> [WORK TO COMPLETE]
Extract the entries in their exact form.

> [SUPPLIED RECORDS]
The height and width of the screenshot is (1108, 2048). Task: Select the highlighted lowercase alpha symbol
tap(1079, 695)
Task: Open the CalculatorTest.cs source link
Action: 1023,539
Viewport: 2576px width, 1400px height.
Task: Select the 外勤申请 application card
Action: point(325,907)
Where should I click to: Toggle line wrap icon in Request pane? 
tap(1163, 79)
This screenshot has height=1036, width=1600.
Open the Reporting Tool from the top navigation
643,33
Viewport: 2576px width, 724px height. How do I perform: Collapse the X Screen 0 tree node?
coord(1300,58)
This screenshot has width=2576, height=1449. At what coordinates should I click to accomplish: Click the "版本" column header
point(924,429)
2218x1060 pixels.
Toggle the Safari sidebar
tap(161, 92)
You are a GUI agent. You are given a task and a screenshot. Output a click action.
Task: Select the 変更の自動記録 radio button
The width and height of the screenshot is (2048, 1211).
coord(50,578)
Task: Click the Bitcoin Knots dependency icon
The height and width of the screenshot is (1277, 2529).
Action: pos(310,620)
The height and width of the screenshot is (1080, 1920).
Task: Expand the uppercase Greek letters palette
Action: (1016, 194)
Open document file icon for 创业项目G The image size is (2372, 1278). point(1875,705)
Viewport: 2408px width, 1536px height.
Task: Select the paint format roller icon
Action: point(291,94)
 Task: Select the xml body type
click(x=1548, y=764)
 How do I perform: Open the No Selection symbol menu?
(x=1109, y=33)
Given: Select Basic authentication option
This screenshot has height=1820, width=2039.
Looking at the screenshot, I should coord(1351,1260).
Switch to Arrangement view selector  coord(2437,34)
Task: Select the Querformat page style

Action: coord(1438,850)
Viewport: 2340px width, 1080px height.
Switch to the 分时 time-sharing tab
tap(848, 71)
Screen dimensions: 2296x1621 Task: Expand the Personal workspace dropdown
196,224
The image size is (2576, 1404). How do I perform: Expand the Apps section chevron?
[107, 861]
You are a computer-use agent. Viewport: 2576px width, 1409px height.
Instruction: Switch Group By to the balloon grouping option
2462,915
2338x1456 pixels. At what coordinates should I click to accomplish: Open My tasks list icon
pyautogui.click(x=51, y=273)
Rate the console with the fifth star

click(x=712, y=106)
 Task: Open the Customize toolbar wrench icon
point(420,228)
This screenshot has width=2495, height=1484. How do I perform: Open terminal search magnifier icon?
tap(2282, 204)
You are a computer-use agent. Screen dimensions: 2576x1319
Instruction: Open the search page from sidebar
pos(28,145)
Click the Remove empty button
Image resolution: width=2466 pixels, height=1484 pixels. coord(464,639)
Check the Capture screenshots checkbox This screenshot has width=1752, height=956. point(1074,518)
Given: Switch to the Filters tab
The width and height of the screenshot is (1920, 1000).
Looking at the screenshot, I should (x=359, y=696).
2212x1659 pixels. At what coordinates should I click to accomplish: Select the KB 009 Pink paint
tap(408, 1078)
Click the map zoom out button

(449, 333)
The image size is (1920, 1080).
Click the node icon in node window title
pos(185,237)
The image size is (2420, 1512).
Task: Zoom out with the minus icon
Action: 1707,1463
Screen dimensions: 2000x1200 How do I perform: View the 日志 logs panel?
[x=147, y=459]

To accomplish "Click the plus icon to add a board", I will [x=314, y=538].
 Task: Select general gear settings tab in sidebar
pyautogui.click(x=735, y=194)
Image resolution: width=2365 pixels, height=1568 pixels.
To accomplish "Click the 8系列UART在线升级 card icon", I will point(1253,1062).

> [SOLUTION FOR THIS PROBLEM]
The height and width of the screenshot is (1108, 2048). Task: Select the highlighted lowercase alpha symbol
tap(1079, 695)
Task: Open the CalculatorTest.cs source link
Action: 1023,539
Viewport: 2576px width, 1400px height.
Task: Select the 外勤申请 application card
Action: point(325,907)
Where should I click to: Toggle line wrap icon in Request pane? 
tap(1163, 79)
This screenshot has height=1036, width=1600.
Open the Reporting Tool from the top navigation
643,33
Viewport: 2576px width, 724px height. How do I perform: Collapse the X Screen 0 tree node?
coord(1300,58)
This screenshot has width=2576, height=1449. At what coordinates should I click to accomplish: Click the "版本" column header
point(924,429)
2218x1060 pixels.
Toggle the Safari sidebar
tap(161, 92)
You are a GUI agent. You are given a task and a screenshot. Output a click action.
Task: Select the 変更の自動記録 radio button
The width and height of the screenshot is (2048, 1211).
coord(50,578)
Task: Click the Bitcoin Knots dependency icon
The height and width of the screenshot is (1277, 2529).
Action: pos(310,620)
The height and width of the screenshot is (1080, 1920).
Task: Expand the uppercase Greek letters palette
Action: (1016, 194)
Open document file icon for 创业项目G The image size is (2372, 1278). point(1875,705)
Viewport: 2408px width, 1536px height.
Task: Select the paint format roller icon
Action: point(291,94)
 Task: Select the xml body type
click(x=1548, y=764)
 How do I perform: Open the No Selection symbol menu?
(x=1109, y=33)
Given: Select Basic authentication option
This screenshot has height=1820, width=2039.
Looking at the screenshot, I should coord(1351,1260).
Switch to Arrangement view selector  coord(2437,34)
Task: Select the Querformat page style

Action: coord(1438,850)
Viewport: 2340px width, 1080px height.
Switch to the 分时 time-sharing tab
tap(848, 71)
Screen dimensions: 2296x1621 Task: Expand the Personal workspace dropdown
196,224
The image size is (2576, 1404). How do I perform: Expand the Apps section chevron?
[107, 861]
You are a computer-use agent. Viewport: 2576px width, 1409px height.
Instruction: Switch Group By to the balloon grouping option
2462,915
2338x1456 pixels. At what coordinates should I click to accomplish: Open My tasks list icon
pyautogui.click(x=51, y=273)
Rate the console with the fifth star

click(x=712, y=106)
 Task: Open the Customize toolbar wrench icon
point(420,228)
This screenshot has width=2495, height=1484. How do I perform: Open terminal search magnifier icon?
tap(2282, 204)
You are a computer-use agent. Screen dimensions: 2576x1319
Instruction: Open the search page from sidebar
pos(28,145)
Click the Remove empty button
Image resolution: width=2466 pixels, height=1484 pixels. coord(464,639)
Check the Capture screenshots checkbox This screenshot has width=1752, height=956. point(1074,518)
Given: Switch to the Filters tab
The width and height of the screenshot is (1920, 1000).
Looking at the screenshot, I should (x=359, y=696).
2212x1659 pixels. At what coordinates should I click to accomplish: Select the KB 009 Pink paint
tap(408, 1078)
Click the map zoom out button

(449, 333)
The image size is (1920, 1080).
Click the node icon in node window title
pos(185,237)
The image size is (2420, 1512).
Task: Zoom out with the minus icon
Action: 1707,1463
Screen dimensions: 2000x1200 How do I perform: View the 日志 logs panel?
[x=147, y=459]

To accomplish "Click the plus icon to add a board", I will [x=314, y=538].
 Task: Select general gear settings tab in sidebar
pyautogui.click(x=735, y=194)
Image resolution: width=2365 pixels, height=1568 pixels.
To accomplish "Click the 8系列UART在线升级 card icon", I will point(1253,1062).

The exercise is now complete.